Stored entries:

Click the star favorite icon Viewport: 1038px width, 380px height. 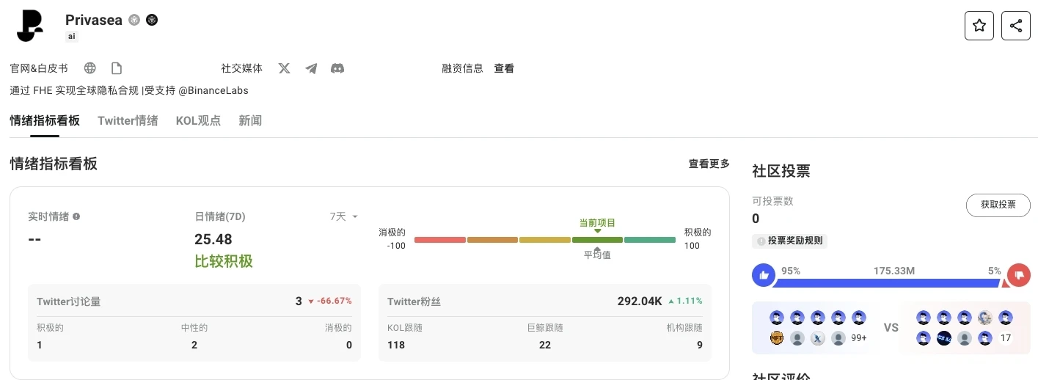979,26
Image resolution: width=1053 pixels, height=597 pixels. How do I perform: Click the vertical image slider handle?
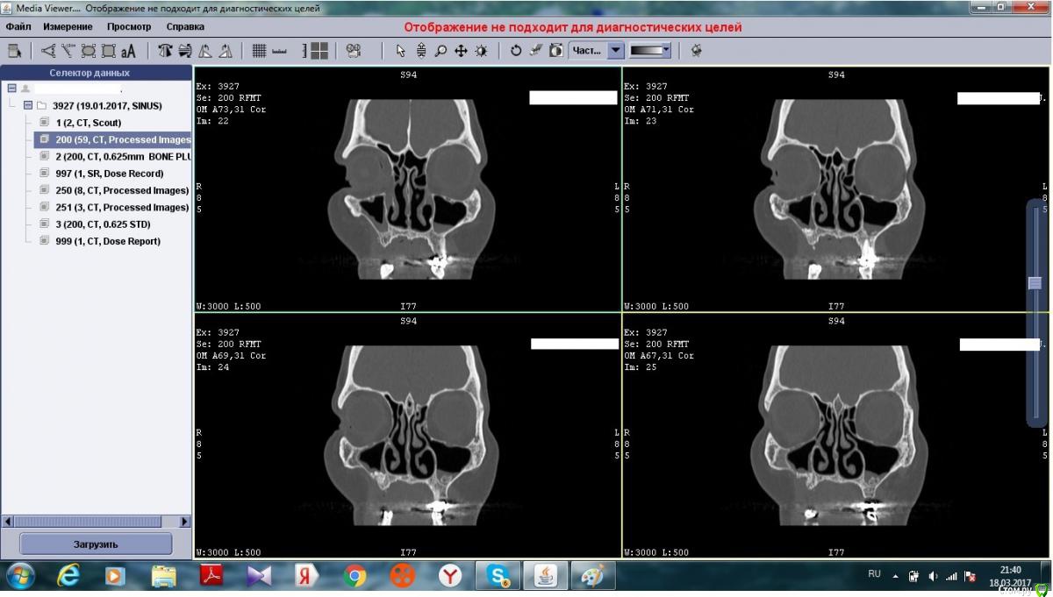point(1035,283)
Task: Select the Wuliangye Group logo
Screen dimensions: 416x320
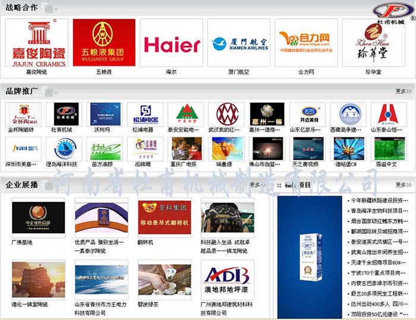Action: [104, 43]
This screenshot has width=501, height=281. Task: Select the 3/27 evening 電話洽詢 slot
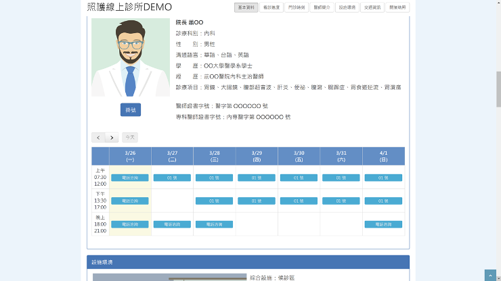pos(172,224)
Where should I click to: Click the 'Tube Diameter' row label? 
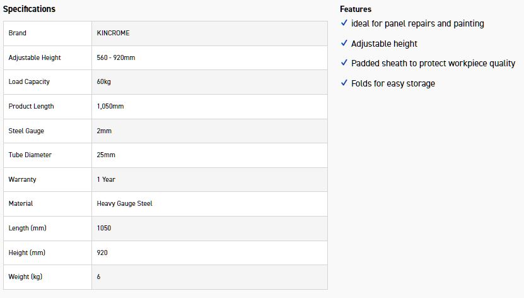(x=30, y=155)
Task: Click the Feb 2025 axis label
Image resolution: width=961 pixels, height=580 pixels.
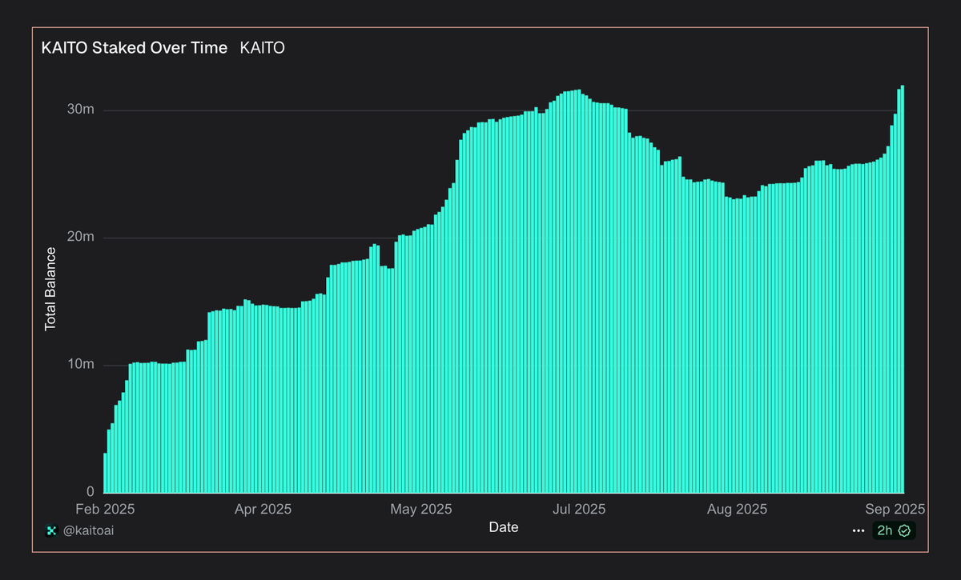Action: (106, 509)
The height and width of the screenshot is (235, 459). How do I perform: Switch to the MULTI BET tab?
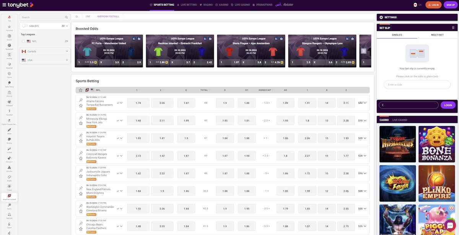click(437, 34)
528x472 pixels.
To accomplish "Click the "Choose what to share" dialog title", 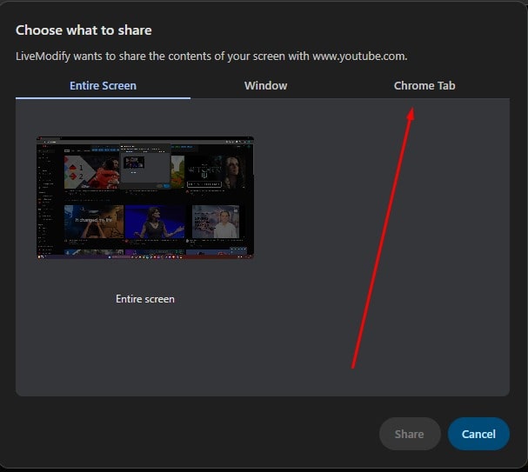I will tap(84, 30).
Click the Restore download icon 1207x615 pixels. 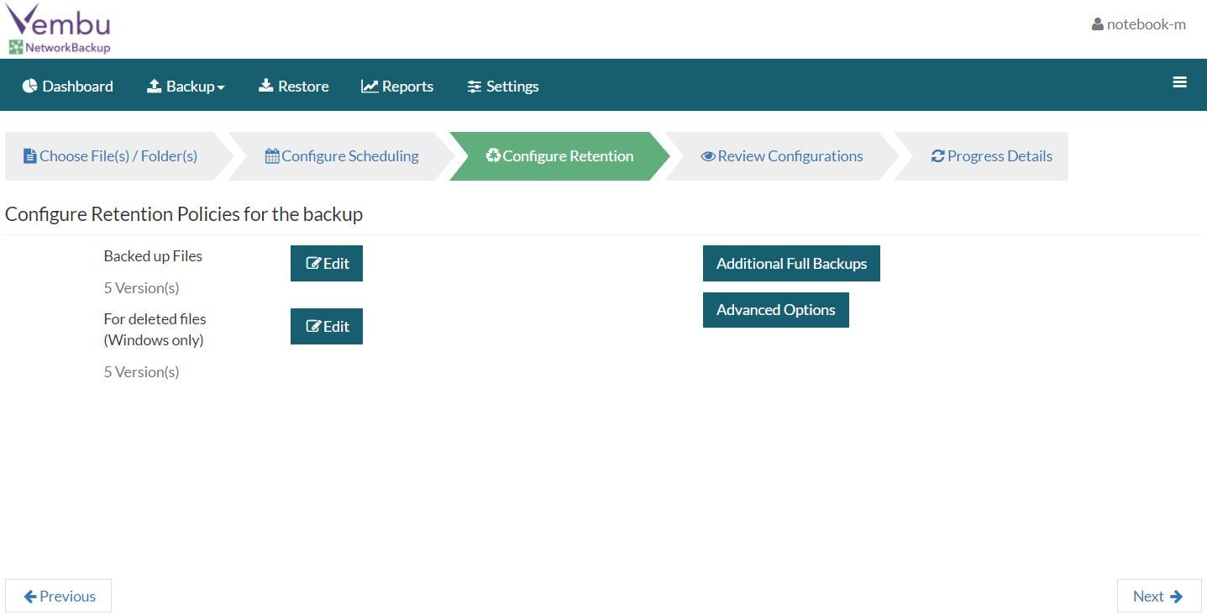point(267,85)
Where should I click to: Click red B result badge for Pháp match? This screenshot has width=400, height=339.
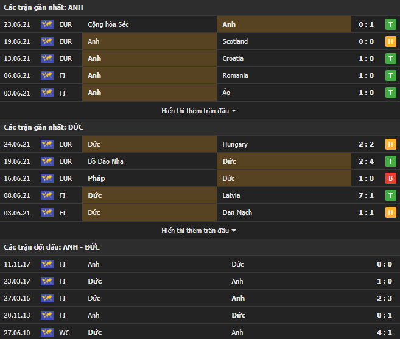[390, 178]
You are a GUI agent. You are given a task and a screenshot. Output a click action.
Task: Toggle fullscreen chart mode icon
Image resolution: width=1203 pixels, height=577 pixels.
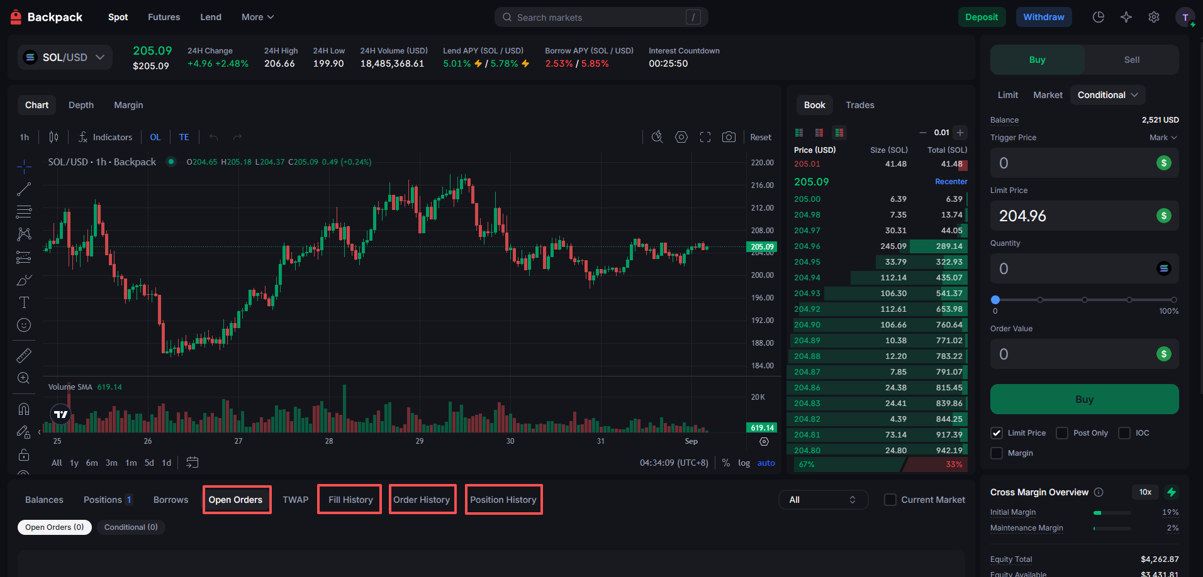[705, 137]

Your assignment:
Starting with the line that contains "Task: Toggle fullscreen chart mode icon", repeat each line exactly through the last line of the data above, and nothing more; the pictures stay out.

Result:
Task: Toggle fullscreen chart mode icon
Image resolution: width=1203 pixels, height=577 pixels.
[705, 137]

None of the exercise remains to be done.